I paused a moment in sheer bewilderment. Here was a problem!
“Perhaps it is my duty also to deliver you to your family,” I remarked at last, but my heart was not in the words.
“Ah, you would not say so, Monsieur, if you knew the story!” and she looked up at me beseechingly, her eyes bright with tears. There was no mistaking this time, and I, certainly, could not resist their appeal, which sent the blood bounding in my temples.
“Come,” I said, “we must get away from here, at any rate, or your amiable uncle will return with reënforcements and surprise us. Take my arm, Mademoiselle.”
She did so without hesitation, and I led her across the Rue St. Honoré and into the gardens of the Tuileries. The place was thronged with people, as it always is in the evening, summer or winter, and, deciding that no one could discover us among so many, I found an unoccupied seat under the trees near the river, where I installed her.
On the way, I had reflected on the situation in which I found myself, and its complete absurdity struck me for the first time. Here was I, a young man alone in Paris, knowing no one, with no fortune but youth’s hope for the future, assuming the protection of a pretty girl of sixteen or seventeen, whom I had never seen until ten minutes since and whose name I did not even know.
I could not help laughing as I seated myself beside her.

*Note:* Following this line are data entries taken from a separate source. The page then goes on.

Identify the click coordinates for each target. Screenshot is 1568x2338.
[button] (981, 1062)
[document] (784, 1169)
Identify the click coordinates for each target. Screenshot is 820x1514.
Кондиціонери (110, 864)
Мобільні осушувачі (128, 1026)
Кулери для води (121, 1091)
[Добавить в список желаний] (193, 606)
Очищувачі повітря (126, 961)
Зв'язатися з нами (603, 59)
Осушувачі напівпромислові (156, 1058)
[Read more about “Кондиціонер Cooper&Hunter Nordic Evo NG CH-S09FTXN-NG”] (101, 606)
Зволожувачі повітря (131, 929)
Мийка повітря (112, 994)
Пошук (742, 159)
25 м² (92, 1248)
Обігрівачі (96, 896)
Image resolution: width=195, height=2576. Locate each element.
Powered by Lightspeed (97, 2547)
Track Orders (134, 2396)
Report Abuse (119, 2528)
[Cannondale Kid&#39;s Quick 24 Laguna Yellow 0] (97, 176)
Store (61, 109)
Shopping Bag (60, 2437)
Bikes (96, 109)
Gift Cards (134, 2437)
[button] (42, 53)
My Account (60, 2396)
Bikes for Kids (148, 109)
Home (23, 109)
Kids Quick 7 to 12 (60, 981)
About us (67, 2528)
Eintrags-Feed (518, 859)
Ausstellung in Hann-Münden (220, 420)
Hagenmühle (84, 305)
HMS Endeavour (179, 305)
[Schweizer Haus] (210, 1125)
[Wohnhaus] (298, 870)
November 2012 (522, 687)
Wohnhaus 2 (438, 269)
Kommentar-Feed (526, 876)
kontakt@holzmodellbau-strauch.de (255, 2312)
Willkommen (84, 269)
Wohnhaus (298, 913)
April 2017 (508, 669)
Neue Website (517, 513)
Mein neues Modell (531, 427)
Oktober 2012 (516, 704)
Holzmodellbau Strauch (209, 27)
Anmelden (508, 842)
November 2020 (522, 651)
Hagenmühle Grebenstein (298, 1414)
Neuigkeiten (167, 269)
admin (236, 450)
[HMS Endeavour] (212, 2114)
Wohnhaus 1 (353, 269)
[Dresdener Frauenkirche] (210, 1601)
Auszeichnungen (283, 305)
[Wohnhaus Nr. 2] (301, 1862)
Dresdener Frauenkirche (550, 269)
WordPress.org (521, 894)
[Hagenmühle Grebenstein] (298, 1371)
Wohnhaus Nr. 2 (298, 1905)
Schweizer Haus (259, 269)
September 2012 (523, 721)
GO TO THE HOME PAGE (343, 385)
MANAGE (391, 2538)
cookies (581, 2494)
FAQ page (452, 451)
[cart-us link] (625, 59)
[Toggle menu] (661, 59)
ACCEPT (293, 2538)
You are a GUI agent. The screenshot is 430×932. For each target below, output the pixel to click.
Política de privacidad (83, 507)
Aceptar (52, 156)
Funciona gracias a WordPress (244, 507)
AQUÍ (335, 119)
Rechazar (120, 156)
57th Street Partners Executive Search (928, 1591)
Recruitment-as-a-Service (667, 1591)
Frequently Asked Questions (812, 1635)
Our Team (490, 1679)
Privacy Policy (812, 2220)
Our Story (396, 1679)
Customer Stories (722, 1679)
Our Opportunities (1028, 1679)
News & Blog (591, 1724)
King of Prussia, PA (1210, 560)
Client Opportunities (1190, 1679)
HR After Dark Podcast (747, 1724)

She looked at me for a moment with a glance clear and unembarrassed, but in which there was nothing bold nor immodest, and then, comprehending my thought, she threw back her head and laughed with me. I was enchanted, and in my admiration forgot my mirth. I saw that her throat was full, round, and white, that her chin was adorable, that there were dimples in her cheeks, that her mouth was finely arched, and her teeth small and regular. I felt a sudden warmth about my heart. Plainly here was a girl innocent as well as beautiful, and who looked at the world with eyes in which there was no trace of jaundice or suspicion. Harm such a one? Not I!
“Come, Mademoiselle,” I said at last, “it is necessary for us to arrive at an understanding of the situation. You behold in me Pierre le Moyne, late of Mont-de-Marsan, but for a week past and I trust for the future, of Paris, and, I repeat, wholly at your service,” and as I said the word I arose and bowed before her.
She acknowledged my bow with a pretty little nod of the head.
“And I, M. le Moyne,” she answered, “am Mademoiselle Anne Ribaut; although I much prefer to be called Nanette, and, I fear, very greatly in need of your services.”